Valérie Leulliot soulève du plat de la main la poussière qui recouvre la personne qu’un jour vous avez été. Ce n’est ni vraiment douloureux ni vraiment plaisant. Ce n’est ni nécessaire ni inutile.

Ce n’est pas vraiment une mue, pas une peau de serpent qui tombe, pas une voix qui change.

Non c’est tout cela et bien plus, c’est l’espace des quelques minutes de "Brighton Beach" rejoindre le couple des "Vestiges du Jour" de James Ivory qui n ’en sera jamais un. Retrouver cette douleur qui nous rend vivant, cette tristesse qui rend précieux notre passé.

Chez Valérie Leulliot comme chez cet autre vous dans votre vie parallèle, il y a toujours cet exil à soi, cette "Ilienne", cette femme que l’on voudrait trouver en prenant nos barques silencieuses.

Prendre acte et conscience que cheminer se fait toujours sans mot comme si l’on se préparait à vivre autre chose, à changer d’espace temps.

De lumière, il est toujours question dans ce cinquième album. Ces lumières qui connaissent encore l’énergie mais bien conscientes de devoir être économes.

Dans cette autre vie, vous rirez de cet autre vous d’avant, de celui là qui un jour avait aimé avec passion,qui irradiait, qui passait des heures à chercher l’autre, cet autre que l’on ignore aujourd’hui tout à côté de soi, comme un bibelot négligé. Même plus les temps des colères. Dans cette autre vie, vous préféreriez presque à cette anesthésie "le goût des chardons", ces rages comme des vestiges, comme des secousses de vos peaux anciennes.

Est-ce juste une illusion ou faut-il lire dans "Cheval Etincelle" un hommage au Sparklehorse de Mark Linkous et son Wonderful life à laquelle il a échappé ?

Il est des messages personnels écrits par d’autres à d’autres qui nous parlent bien plus, aux différents fragments de nos identités. "C’est là que je descends" est de ces messages évidents, entre la grâce de Barbara, la fragilité forte de Françoise Hardy.

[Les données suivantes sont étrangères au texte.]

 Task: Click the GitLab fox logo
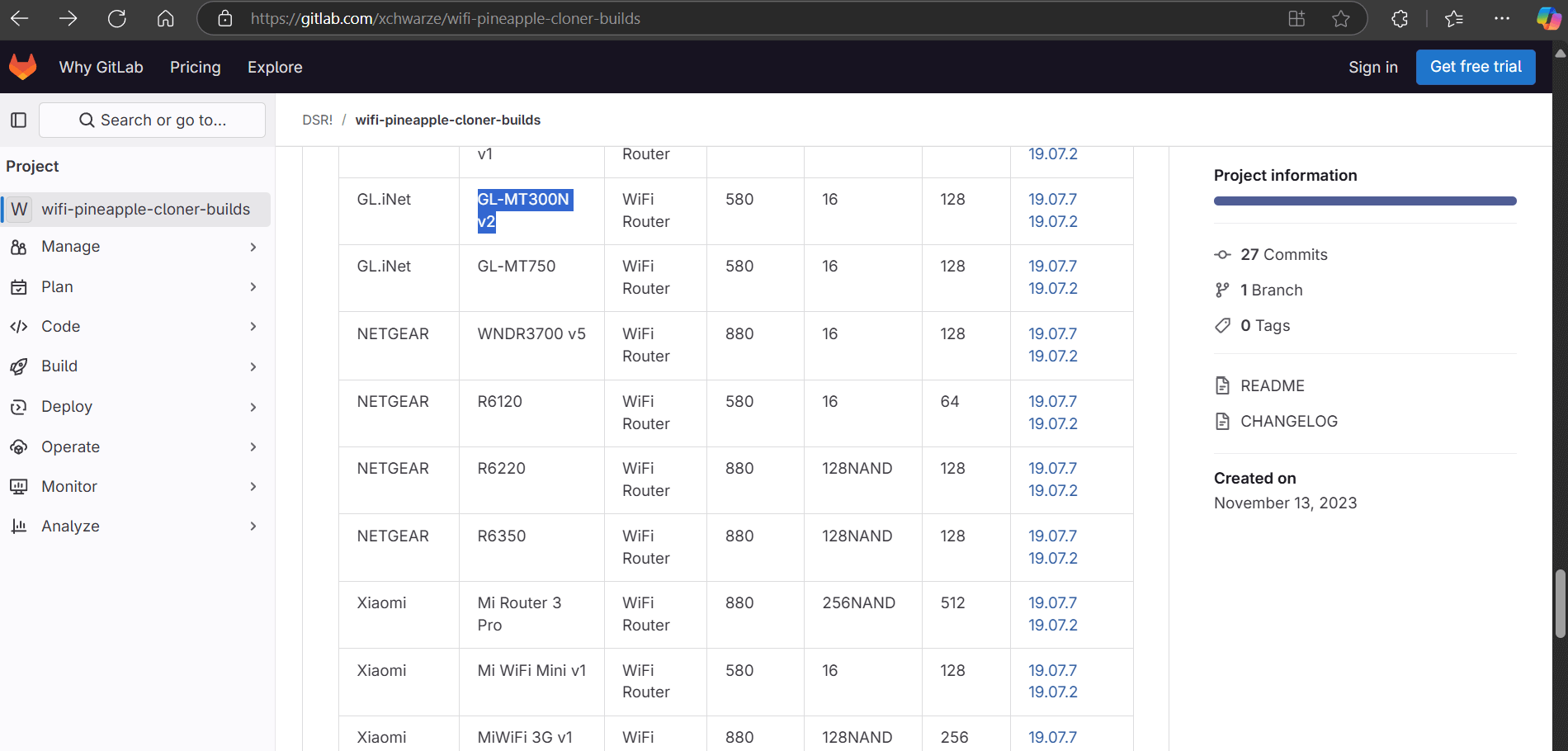(23, 67)
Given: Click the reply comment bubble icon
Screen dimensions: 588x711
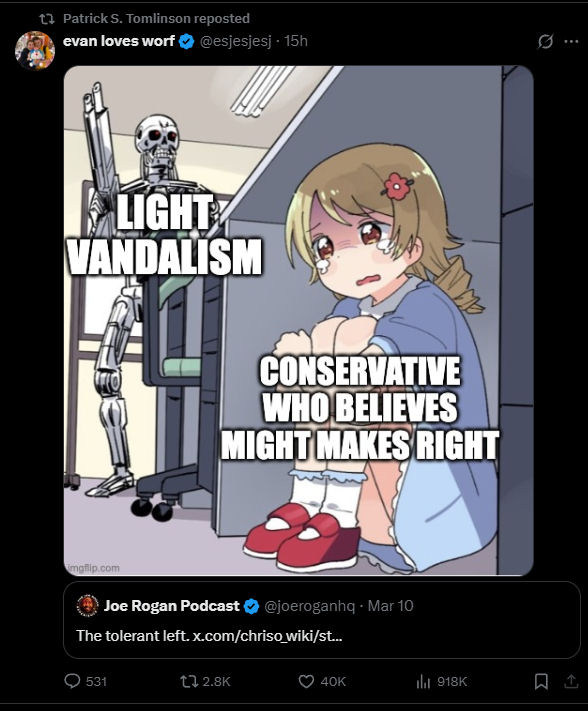Looking at the screenshot, I should [x=73, y=681].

Car parfois, il faut laisser remonter derrière nos armures, derrière les enveloppes du conforme ces autres que nous avons été et que nous sommes encore un peu

"Ta Lumière Particulière" est un album de saisons qui s’adressent aux amis, aux présents, aux absents, à nous, à nos doubles, à nos vies parallèles, à notre petite histoire, à nos uchronies sans enjeu.